> **Assigned task**
Print the data exactly as written, but leave out each picture.

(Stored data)
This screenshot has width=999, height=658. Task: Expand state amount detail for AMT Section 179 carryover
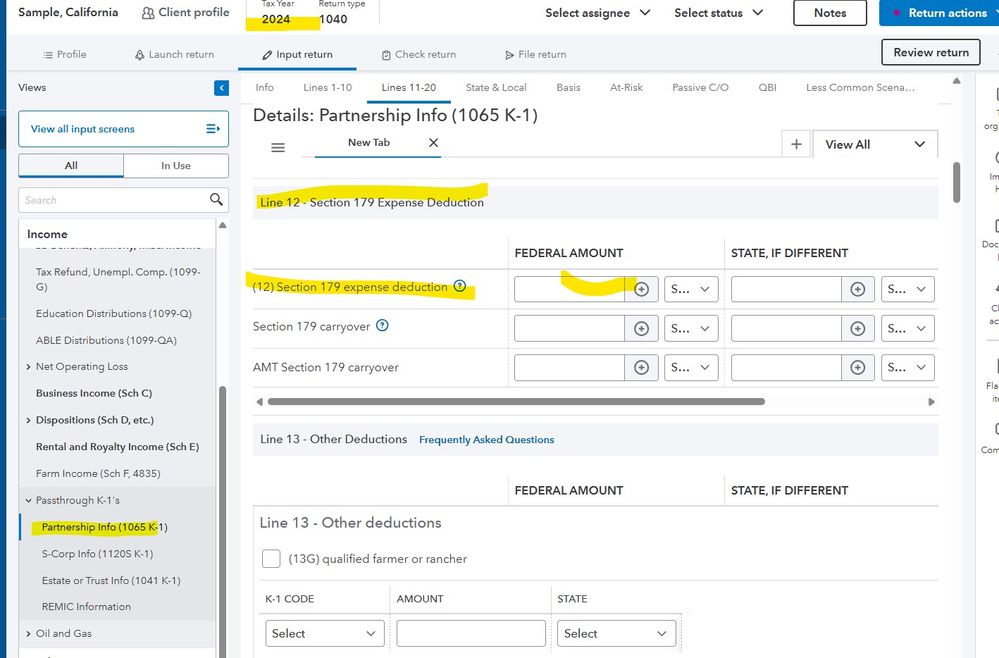tap(857, 367)
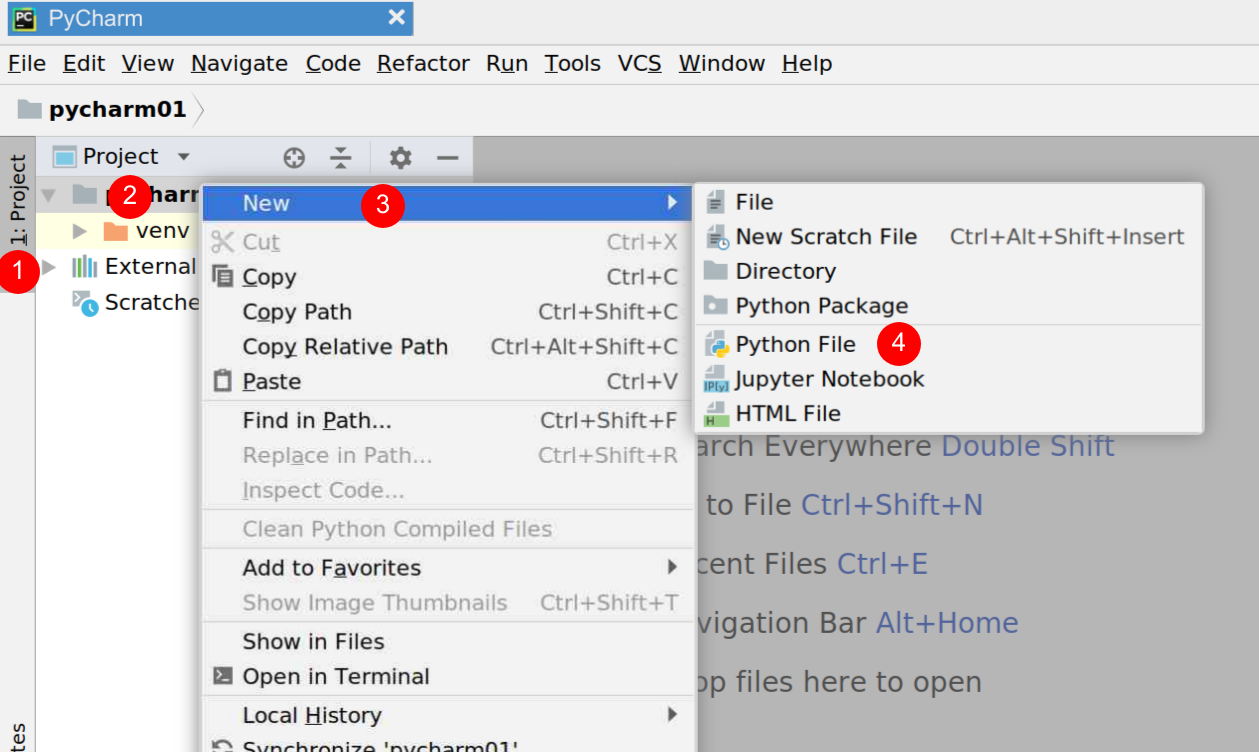Click the Jupyter Notebook icon

(716, 380)
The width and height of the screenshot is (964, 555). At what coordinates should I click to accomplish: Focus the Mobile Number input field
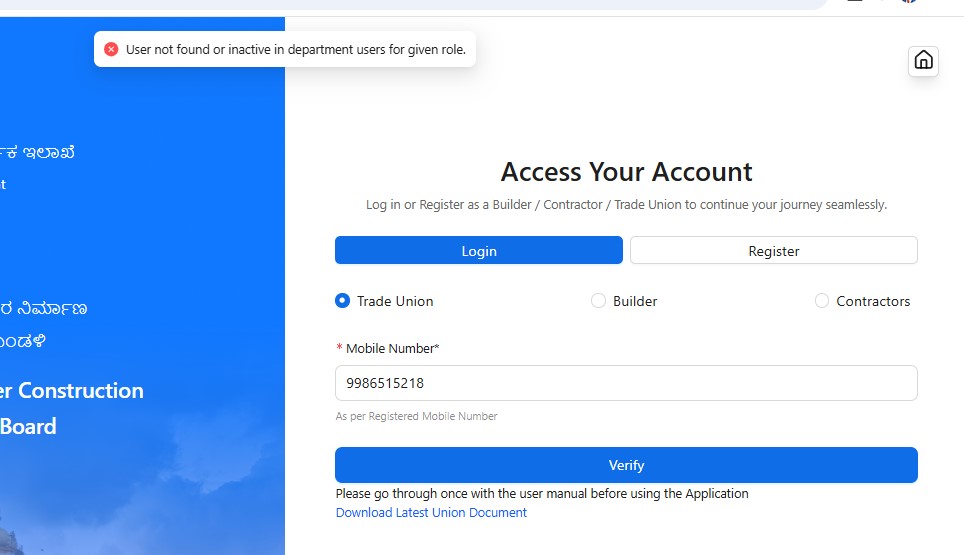coord(626,383)
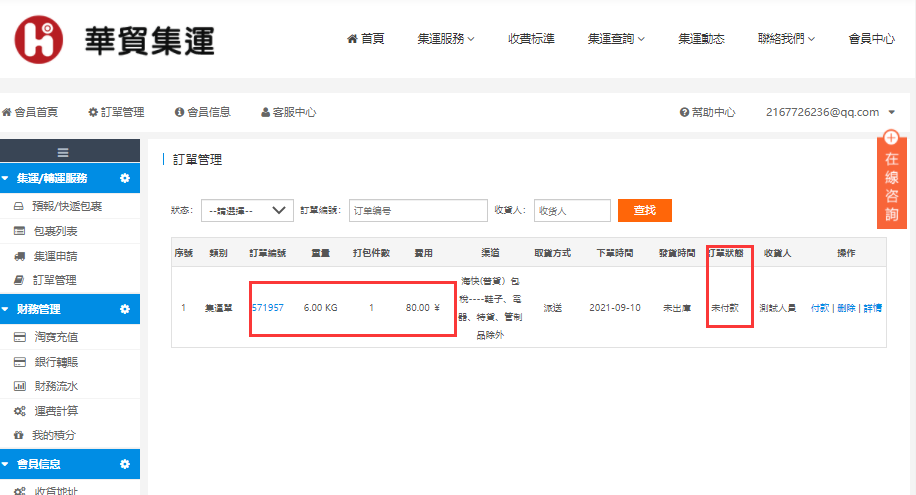Viewport: 916px width, 495px height.
Task: Open account dropdown next to email address
Action: [x=891, y=112]
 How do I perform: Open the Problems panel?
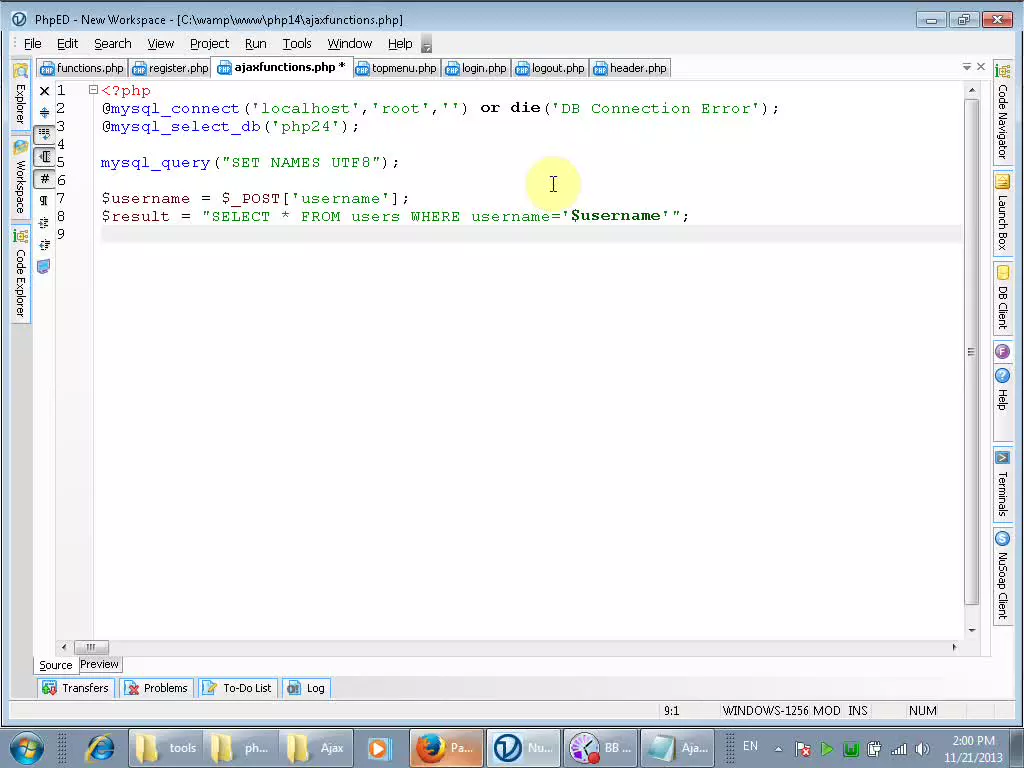coord(156,688)
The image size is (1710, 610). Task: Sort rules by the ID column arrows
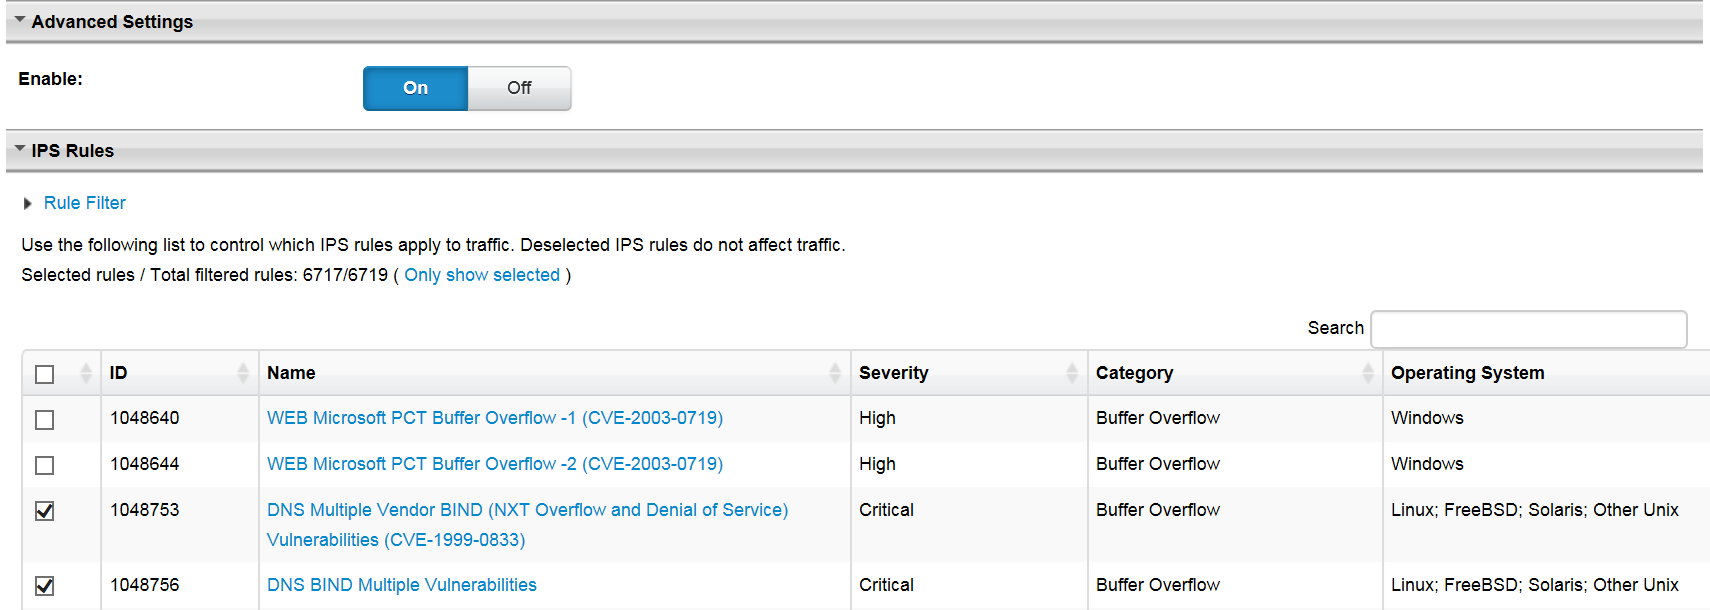coord(243,373)
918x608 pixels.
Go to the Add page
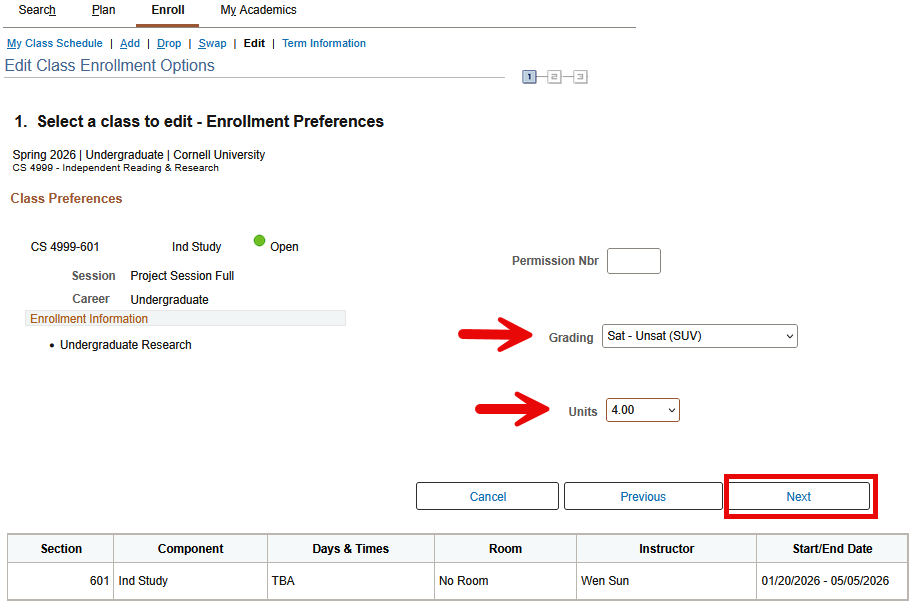[129, 43]
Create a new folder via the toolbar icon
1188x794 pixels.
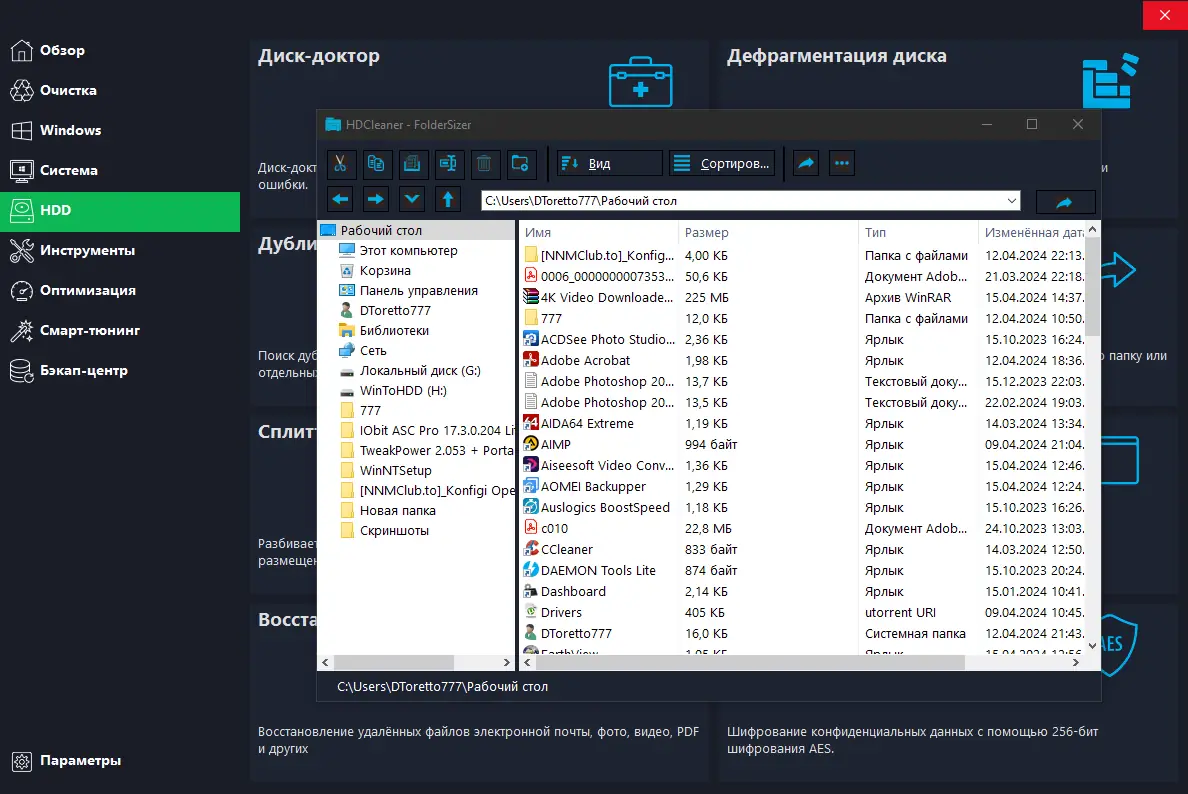(x=520, y=163)
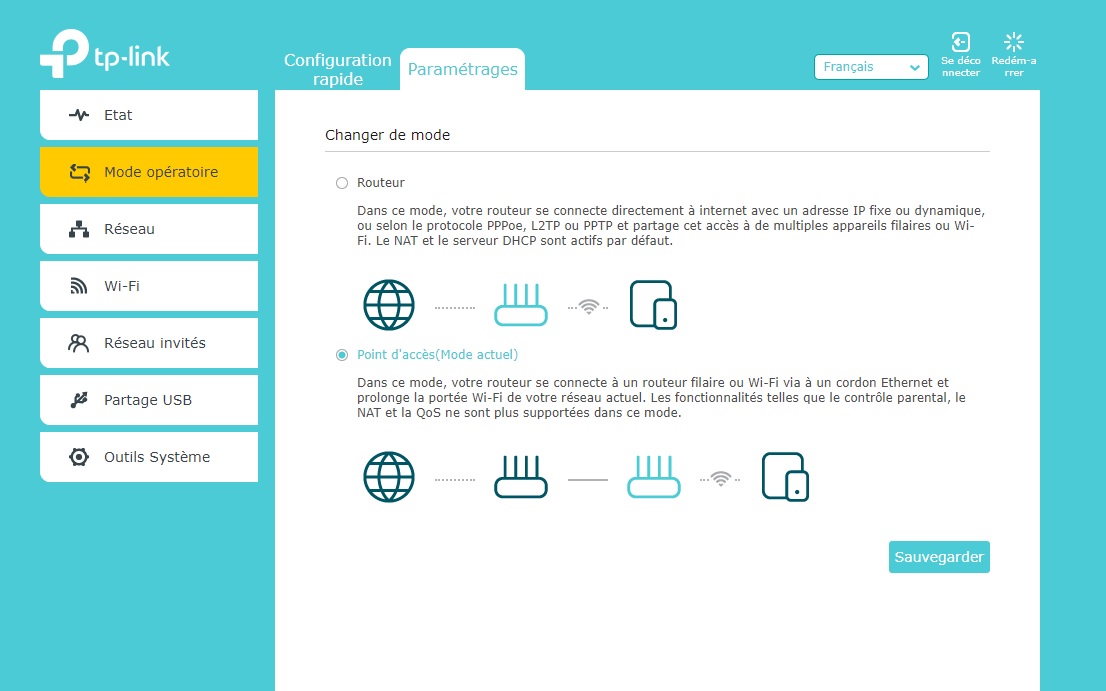1106x691 pixels.
Task: Click the Partage USB icon in sidebar
Action: coord(79,400)
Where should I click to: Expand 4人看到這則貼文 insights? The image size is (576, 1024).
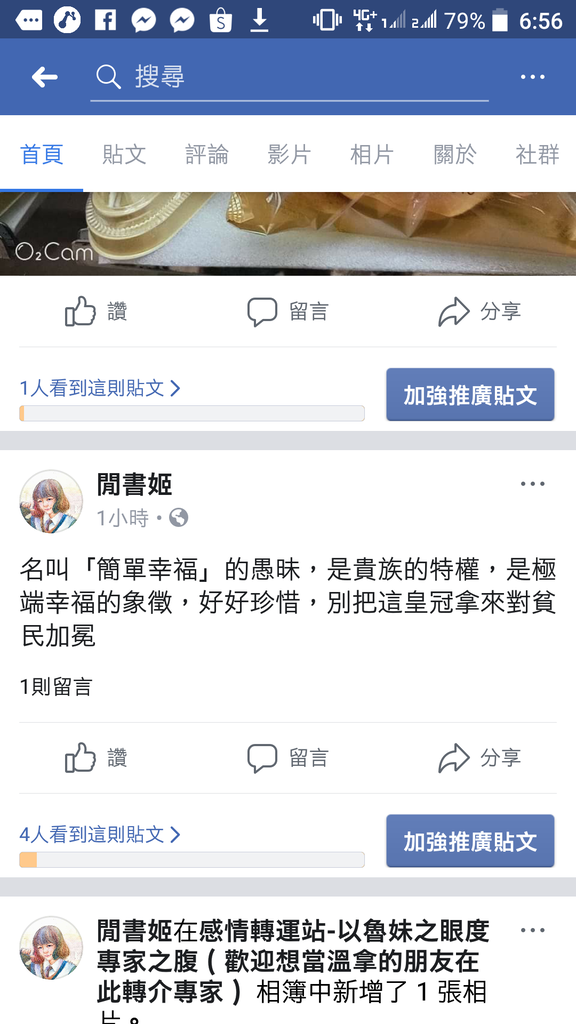100,834
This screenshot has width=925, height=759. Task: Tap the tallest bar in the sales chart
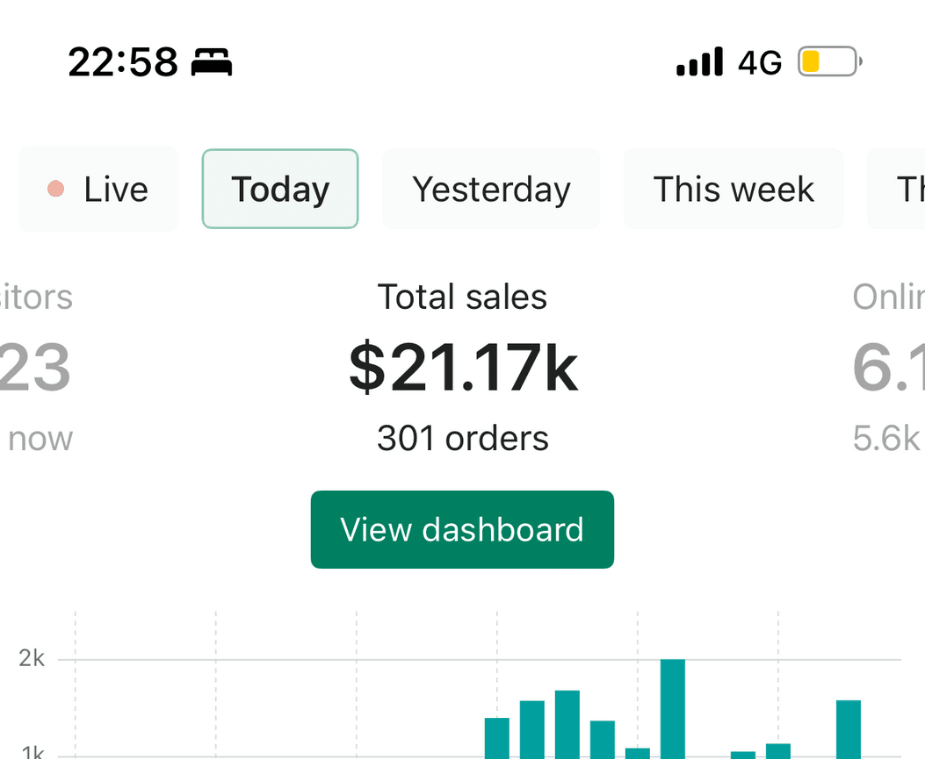coord(673,708)
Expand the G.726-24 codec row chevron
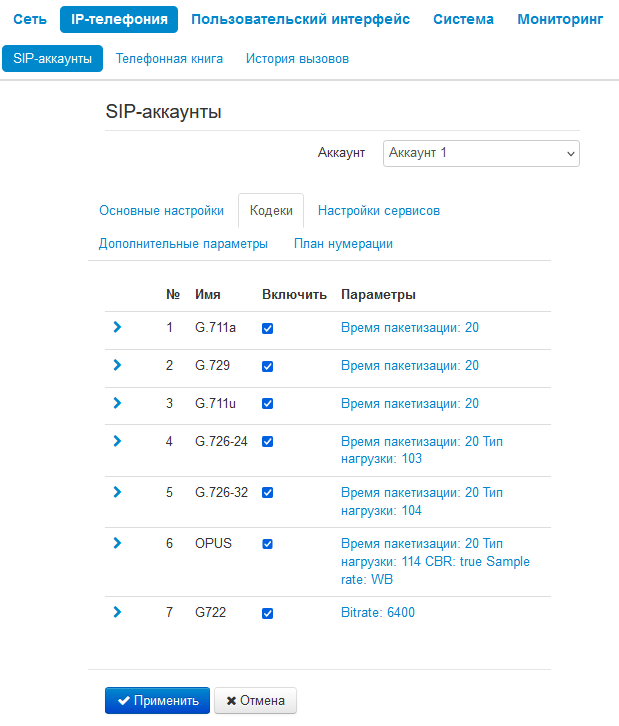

> **Task answer**
This screenshot has width=999, height=658. Task: Expand state amount detail for AMT Section 179 carryover
tap(857, 367)
Click the Jupyter Notebook icon

(716, 380)
The width and height of the screenshot is (964, 555). At what coordinates should I click to accomplish: Focus the Mobile Number input field
coord(626,383)
Viewport: 916px width, 495px height.
Task: Open account dropdown next to email address
Action: [x=891, y=112]
 How do I perform: Open the Problems panel?
coord(156,688)
The image size is (1710, 610). Task: Sort rules by the ID column arrows
coord(243,373)
918x608 pixels.
Go to the Add page
[129, 43]
Create a new folder via the toolbar icon
1188x794 pixels.
(x=520, y=163)
1106x691 pixels.
Task: Click the Partage USB icon in sidebar
Action: coord(79,400)
Where should I click to: Expand 4人看到這則貼文 insights? The image size is (576, 1024).
100,834
This screenshot has width=925, height=759. Task: Tap the tallest bar in the sales chart
coord(673,708)
Expand the G.726-24 codec row chevron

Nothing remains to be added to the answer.